• **WHAT IS EXPECTED**
The string "computer" may appear in lines of the listing. Report each line where it does.
+++ INFORMATION PROVIDED
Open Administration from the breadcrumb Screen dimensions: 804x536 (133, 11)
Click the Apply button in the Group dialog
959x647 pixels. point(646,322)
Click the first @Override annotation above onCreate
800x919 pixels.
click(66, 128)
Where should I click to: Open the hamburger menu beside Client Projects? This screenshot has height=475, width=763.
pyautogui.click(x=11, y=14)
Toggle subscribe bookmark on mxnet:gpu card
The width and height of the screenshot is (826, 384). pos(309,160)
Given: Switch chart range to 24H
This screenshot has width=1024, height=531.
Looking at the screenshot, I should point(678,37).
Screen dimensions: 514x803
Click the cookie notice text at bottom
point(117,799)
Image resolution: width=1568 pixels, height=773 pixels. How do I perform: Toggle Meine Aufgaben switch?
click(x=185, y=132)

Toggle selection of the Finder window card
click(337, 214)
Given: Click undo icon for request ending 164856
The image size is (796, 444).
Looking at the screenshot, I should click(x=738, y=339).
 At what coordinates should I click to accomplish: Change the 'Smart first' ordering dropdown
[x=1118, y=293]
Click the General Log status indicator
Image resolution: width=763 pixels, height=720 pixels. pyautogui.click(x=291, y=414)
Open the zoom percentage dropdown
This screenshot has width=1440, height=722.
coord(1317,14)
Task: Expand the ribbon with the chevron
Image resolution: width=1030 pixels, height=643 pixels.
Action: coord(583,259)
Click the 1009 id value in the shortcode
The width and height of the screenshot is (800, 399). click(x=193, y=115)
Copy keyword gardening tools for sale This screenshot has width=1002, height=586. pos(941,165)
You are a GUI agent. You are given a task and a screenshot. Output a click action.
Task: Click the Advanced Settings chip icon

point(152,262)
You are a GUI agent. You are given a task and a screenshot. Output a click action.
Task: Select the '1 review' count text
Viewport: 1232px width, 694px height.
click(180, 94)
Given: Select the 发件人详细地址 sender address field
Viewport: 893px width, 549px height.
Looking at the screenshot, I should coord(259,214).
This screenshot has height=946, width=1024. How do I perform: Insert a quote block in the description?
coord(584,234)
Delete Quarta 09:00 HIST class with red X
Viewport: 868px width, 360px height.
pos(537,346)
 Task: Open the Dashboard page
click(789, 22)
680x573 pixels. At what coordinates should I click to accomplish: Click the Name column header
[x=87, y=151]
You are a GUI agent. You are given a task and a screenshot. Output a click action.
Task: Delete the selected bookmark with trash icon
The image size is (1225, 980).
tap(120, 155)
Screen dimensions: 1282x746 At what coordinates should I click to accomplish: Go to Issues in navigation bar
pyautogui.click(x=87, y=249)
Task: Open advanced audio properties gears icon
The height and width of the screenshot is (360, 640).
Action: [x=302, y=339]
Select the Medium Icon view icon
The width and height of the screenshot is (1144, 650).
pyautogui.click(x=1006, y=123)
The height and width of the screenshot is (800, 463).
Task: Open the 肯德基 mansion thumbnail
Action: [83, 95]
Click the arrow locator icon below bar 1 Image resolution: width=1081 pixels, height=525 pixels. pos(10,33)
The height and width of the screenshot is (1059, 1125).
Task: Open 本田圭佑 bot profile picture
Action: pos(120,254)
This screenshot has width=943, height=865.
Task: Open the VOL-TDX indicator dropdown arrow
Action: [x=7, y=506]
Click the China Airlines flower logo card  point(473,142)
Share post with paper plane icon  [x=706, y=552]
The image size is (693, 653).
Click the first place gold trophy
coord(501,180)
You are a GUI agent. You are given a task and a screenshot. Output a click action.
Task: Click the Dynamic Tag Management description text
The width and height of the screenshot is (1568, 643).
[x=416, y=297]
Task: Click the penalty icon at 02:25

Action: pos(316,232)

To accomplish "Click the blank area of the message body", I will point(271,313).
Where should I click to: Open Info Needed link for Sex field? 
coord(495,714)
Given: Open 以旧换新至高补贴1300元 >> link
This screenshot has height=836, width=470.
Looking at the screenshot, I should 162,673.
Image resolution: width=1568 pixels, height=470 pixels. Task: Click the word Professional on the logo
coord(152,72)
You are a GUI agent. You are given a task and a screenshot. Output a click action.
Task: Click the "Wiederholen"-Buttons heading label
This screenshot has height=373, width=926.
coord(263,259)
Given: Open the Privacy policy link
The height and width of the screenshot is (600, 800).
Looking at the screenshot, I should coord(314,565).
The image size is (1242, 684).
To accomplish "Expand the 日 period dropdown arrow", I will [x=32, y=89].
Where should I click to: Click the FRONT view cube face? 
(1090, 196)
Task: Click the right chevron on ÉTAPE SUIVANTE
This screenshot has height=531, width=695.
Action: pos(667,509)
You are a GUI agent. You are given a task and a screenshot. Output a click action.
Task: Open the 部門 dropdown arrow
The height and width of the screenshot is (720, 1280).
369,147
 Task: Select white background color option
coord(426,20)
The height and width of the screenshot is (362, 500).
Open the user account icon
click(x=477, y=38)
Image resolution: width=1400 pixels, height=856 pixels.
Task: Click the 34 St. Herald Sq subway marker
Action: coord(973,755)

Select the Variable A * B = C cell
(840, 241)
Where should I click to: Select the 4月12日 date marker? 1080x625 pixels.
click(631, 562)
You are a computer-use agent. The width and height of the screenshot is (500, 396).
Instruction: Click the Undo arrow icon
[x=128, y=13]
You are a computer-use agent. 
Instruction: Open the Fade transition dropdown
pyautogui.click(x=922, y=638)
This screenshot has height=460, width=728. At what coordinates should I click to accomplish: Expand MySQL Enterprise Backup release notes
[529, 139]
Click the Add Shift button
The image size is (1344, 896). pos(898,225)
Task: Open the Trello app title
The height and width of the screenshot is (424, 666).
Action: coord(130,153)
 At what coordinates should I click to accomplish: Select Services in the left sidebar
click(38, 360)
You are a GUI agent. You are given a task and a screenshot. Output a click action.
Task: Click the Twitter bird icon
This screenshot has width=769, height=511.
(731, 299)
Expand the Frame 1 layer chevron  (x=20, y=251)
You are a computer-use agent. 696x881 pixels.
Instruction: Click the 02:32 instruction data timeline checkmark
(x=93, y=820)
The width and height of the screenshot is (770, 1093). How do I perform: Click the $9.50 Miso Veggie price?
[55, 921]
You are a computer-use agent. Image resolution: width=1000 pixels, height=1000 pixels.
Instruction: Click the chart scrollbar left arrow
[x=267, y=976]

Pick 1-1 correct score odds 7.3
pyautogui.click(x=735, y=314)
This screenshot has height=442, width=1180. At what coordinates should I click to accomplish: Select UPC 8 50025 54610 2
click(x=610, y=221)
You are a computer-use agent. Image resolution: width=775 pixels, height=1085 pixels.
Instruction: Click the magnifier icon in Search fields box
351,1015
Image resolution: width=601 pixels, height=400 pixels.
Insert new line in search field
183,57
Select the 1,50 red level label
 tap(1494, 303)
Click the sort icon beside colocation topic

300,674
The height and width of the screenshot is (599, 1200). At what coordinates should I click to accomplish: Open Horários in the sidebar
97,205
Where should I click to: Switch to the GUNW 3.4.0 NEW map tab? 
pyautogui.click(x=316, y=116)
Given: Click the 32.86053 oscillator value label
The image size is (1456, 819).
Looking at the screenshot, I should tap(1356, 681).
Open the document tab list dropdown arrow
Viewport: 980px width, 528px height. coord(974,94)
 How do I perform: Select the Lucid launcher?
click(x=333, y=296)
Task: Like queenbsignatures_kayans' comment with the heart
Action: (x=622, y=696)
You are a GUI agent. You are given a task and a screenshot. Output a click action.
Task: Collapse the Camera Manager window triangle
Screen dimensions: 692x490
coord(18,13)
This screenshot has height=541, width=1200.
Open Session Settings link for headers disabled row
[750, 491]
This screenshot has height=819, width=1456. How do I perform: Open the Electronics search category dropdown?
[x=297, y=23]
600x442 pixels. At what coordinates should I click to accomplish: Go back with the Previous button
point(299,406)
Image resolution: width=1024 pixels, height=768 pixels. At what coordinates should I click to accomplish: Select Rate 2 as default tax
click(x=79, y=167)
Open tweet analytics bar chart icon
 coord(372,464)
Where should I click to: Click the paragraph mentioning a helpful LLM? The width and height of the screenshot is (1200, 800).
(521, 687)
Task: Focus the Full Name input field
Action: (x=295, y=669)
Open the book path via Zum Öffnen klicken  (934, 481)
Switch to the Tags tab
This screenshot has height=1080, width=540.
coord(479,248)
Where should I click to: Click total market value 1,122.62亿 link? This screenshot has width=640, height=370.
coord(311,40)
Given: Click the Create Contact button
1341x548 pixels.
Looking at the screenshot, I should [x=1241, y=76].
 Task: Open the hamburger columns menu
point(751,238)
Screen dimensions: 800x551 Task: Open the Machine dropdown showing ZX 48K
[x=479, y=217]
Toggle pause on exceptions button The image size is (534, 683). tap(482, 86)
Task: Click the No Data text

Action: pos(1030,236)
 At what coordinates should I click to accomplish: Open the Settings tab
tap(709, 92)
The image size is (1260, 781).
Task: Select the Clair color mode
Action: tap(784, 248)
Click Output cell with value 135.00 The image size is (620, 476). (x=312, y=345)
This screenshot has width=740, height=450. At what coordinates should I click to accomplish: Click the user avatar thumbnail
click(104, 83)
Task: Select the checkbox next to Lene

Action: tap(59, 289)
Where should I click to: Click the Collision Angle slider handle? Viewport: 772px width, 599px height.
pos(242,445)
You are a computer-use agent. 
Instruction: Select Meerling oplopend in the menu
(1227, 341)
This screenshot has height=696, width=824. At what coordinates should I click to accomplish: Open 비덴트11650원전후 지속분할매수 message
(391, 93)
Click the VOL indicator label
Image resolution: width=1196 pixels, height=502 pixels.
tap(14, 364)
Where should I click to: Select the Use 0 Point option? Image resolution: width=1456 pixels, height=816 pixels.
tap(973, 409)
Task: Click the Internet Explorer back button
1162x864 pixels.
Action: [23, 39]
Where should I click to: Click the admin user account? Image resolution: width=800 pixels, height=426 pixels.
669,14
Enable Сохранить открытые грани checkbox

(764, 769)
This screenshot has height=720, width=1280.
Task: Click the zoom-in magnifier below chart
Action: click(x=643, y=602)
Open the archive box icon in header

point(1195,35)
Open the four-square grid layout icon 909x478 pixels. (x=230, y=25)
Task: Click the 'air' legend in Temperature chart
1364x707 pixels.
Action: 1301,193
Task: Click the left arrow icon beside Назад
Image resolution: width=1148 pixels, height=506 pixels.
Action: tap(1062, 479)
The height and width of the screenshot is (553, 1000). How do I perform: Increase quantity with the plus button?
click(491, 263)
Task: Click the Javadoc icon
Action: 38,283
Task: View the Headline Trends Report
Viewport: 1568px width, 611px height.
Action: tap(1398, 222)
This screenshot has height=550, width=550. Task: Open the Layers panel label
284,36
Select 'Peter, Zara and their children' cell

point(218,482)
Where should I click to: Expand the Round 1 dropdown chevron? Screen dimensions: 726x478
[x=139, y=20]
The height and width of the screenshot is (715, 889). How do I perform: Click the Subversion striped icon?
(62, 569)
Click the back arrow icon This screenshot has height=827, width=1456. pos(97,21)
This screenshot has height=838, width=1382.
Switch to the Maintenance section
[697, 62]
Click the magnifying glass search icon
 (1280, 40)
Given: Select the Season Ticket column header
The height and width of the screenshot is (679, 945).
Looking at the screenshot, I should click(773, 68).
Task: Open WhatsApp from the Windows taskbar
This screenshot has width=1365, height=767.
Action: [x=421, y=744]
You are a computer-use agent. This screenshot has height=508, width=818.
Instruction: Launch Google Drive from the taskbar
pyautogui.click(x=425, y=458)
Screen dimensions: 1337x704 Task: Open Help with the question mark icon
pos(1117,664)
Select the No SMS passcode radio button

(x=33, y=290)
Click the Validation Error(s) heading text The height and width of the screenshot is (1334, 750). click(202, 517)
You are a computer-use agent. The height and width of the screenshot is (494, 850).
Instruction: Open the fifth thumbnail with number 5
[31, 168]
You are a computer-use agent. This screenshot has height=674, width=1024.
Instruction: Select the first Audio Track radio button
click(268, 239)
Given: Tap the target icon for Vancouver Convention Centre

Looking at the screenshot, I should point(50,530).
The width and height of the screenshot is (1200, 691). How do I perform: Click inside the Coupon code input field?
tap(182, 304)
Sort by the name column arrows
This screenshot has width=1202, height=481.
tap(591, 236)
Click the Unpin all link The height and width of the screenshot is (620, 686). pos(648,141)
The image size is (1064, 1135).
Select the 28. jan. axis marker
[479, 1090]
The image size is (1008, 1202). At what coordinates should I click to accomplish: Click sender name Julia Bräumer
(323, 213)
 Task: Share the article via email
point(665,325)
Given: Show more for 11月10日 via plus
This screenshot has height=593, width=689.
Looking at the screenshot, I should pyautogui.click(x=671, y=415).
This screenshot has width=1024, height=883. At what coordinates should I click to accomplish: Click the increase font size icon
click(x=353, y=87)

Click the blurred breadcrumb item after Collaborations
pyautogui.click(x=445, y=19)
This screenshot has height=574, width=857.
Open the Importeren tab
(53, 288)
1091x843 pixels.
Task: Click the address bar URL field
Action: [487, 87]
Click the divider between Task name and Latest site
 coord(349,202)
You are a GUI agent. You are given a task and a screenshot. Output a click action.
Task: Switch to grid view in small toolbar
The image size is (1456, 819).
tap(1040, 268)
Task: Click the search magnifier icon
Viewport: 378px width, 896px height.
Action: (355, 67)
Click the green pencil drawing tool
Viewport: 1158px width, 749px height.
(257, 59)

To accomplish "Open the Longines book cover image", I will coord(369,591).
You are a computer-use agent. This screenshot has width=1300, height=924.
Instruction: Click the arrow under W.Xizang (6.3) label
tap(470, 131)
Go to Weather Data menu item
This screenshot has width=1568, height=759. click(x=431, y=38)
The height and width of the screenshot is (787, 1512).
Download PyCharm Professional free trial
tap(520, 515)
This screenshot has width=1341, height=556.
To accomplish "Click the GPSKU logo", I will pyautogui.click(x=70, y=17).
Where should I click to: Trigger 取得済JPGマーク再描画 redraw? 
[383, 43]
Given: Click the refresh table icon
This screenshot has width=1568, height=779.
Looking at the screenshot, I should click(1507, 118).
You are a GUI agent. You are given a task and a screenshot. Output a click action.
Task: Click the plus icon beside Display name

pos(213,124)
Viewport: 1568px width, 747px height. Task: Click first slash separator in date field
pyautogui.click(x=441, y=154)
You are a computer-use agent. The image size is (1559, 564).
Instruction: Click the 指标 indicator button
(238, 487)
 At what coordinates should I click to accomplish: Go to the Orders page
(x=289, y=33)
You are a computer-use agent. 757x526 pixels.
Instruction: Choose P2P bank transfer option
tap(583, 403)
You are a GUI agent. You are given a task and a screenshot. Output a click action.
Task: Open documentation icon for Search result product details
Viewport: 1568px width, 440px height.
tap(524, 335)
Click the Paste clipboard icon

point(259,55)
++++++
• **YOUR SOLUTION**
You are a computer-use agent. The width and height of the screenshot is (500, 396).
You are a computer-use agent. 
You are a computer-use agent. 696x881 pixels.
You are a computer-use agent. Image resolution: width=1000 pixels, height=1000 pixels.
You are a computer-use agent. Image resolution: width=775 pixels, height=1085 pixels.
You are a computer-use agent. 
You are a computer-use agent. This screenshot has height=508, width=818.
You are a computer-use agent. The height and width of the screenshot is (494, 850).
You are a computer-use agent. This screenshot has height=674, width=1024.
You are a computer-use agent. This screenshot has width=1300, height=924.
You are a computer-use agent. The image size is (1559, 564).
You are a computer-use agent. 757x526 pixels.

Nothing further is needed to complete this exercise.